La globalisation des affaires amène les établissements financiers à constituer des équipes internationalisées. Les firmes s’adaptent à une régulation d’un marché qui s’effectue à l’échelle du monde, relève Pascal Daoglio, directeur général du cabinet de chasseur de tête Crossway management. Elles cherchent à répondre au mieux aux besoins des clients grâce à une approche à forte valeur ajoutée et une différenciation accrue entre les métiers .

Langues étrangères, un vrai plus

Pour répondre à ces nouvelles exigences, trois types de profils peuvent tirer leur épingle du jeu. Les personnes dotées d’une double culture, par exemple un franco-vietnamien ou un franco-maghrébin, s’avèrent extrêmement courtisés. Un atout à faire clairement valoir auprès des recruteurs et employeurs. Les professionnels à double voire triple culture permettent aux compagnies françaises de maximiser leur chances d’une implantation réussie, spécialement dans des zones géopolitiques complexes , poursuit Crossway. L’avantage de ces profils multiculturels réside dans la maîtrise de langues étrangères, complémentaires du Français et de l’Anglais.

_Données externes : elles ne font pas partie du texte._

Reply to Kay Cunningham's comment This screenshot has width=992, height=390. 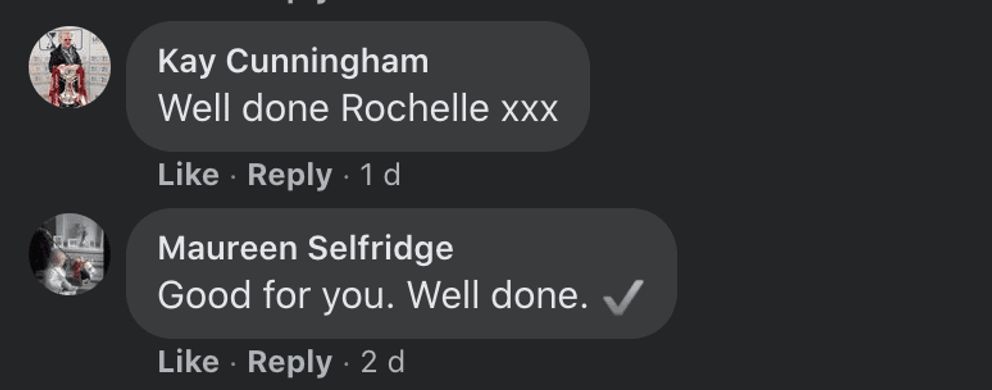tap(290, 175)
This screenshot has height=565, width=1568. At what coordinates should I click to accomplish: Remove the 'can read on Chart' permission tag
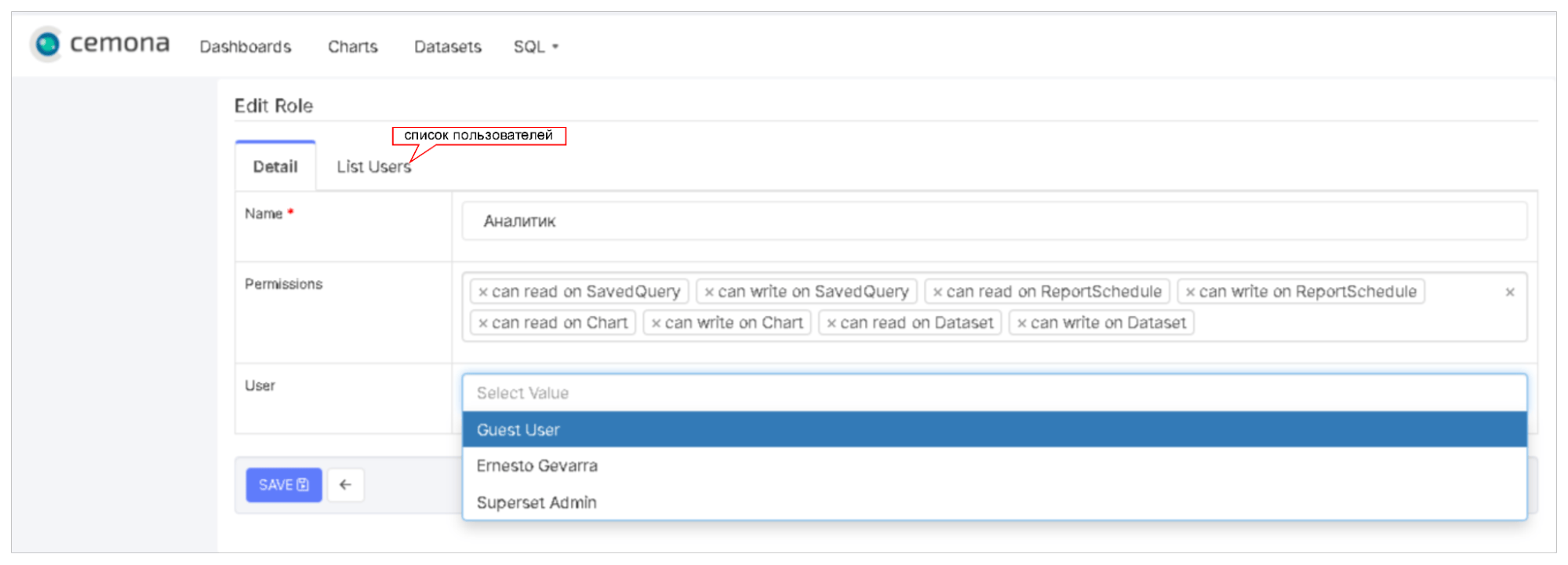483,323
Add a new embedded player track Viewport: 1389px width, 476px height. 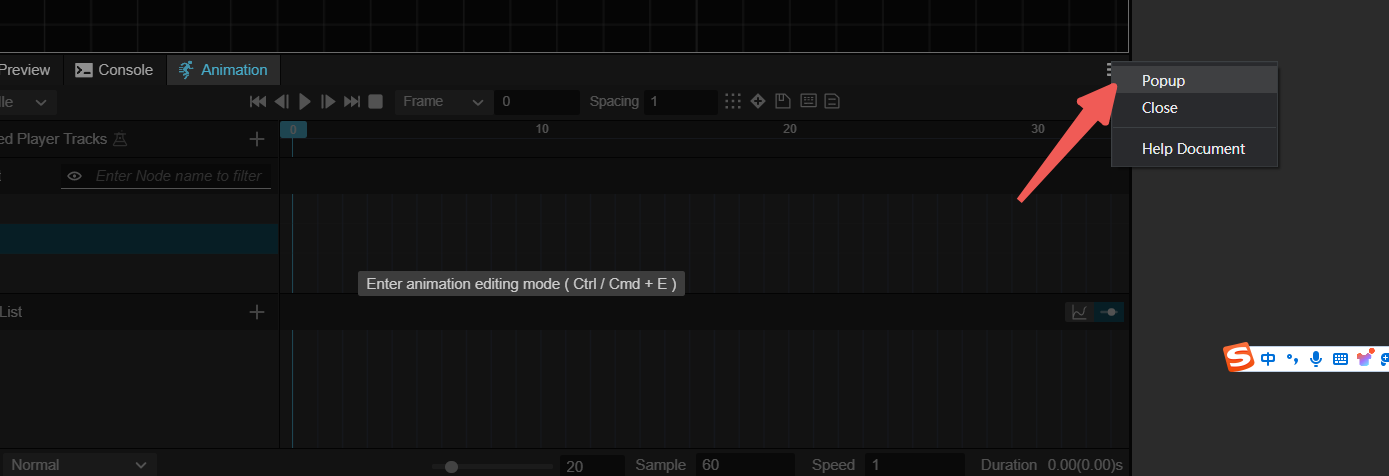pos(257,139)
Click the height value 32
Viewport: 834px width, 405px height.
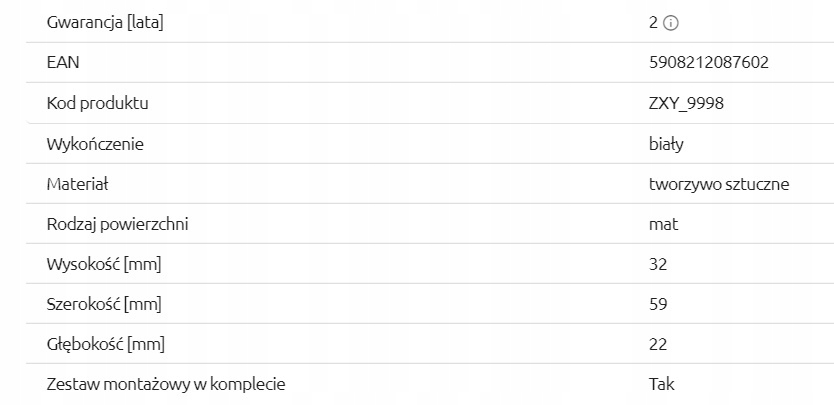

Ensuite, il ne faut pas oublier les professionnels étrangers basés à Paris mais attachés sur d’autres zones que la France. L’apprentissage de la culture française, leur quotidien nourrit par des relations avec l’étranger plus leur background en font des concurrents sérieux.

Expertise requise

Faute d’une double culture, reste vos compétences techniques à faire valoir. La multiculturalité ne constitue pas un pré-requis pour partir à l’étranger, veut rassurer Daniel Pion, associé au sein des activités consulting de Deloitte explique. Prenons la gestion d’actifs, qui est un métier très internationalisé, un gérant peut partir à l’étranger pour sa technicité, sa spécialisation ou son mode de gestion. Le cceur du métier de l’analyse financière, par exemple, reste à le même France ou à Hong Kong .

commentaires (1)

Comments
  1. Bonjour,
    Ce genre d’analyse laisse peu d’espoir ou montre une façade de la réalité qui a tendance à favoriser les “mieux lotis” comme dirait mon Grand père. Pour ma part c’est mettre en avant les acquis naturels plus que le sens du travail, de la détermination, du rêve, de la passion et manque sérieusement, à mon goût, d’encouragement.
    J’ai étudié en Angleterre, en France et ce que je peux affirmer, c’est qu’il n’y a pas besoin d’être ‘native speaker’ pour réussir. Le sacrifice, le risque sont aussi des valeurs qu’il faut prendre en compte. Valeurs que “les professionnels étrangers basés à Paris…” en “… relations avec l’étranger, plus leur background – qui – en font des concurrents sérieux !”
    Et oui comment ont ils fait ceux là ? Bien sûr les temps changent et la compétition devient féroce. Et je suis d’accord, les compétences sont aussi une autre voie vers le succès. J’ajouterai que c’est même l’essentiel. Apprendre un métier, produire un travail de qualité, être ouvert d’esprit à tout moment, partager sa passion et son désir d’évoluer dans une entreprise commune sont à mon sens les bases du succès à l’étranger. Les langues elles viennent avec la connaissance de la culture.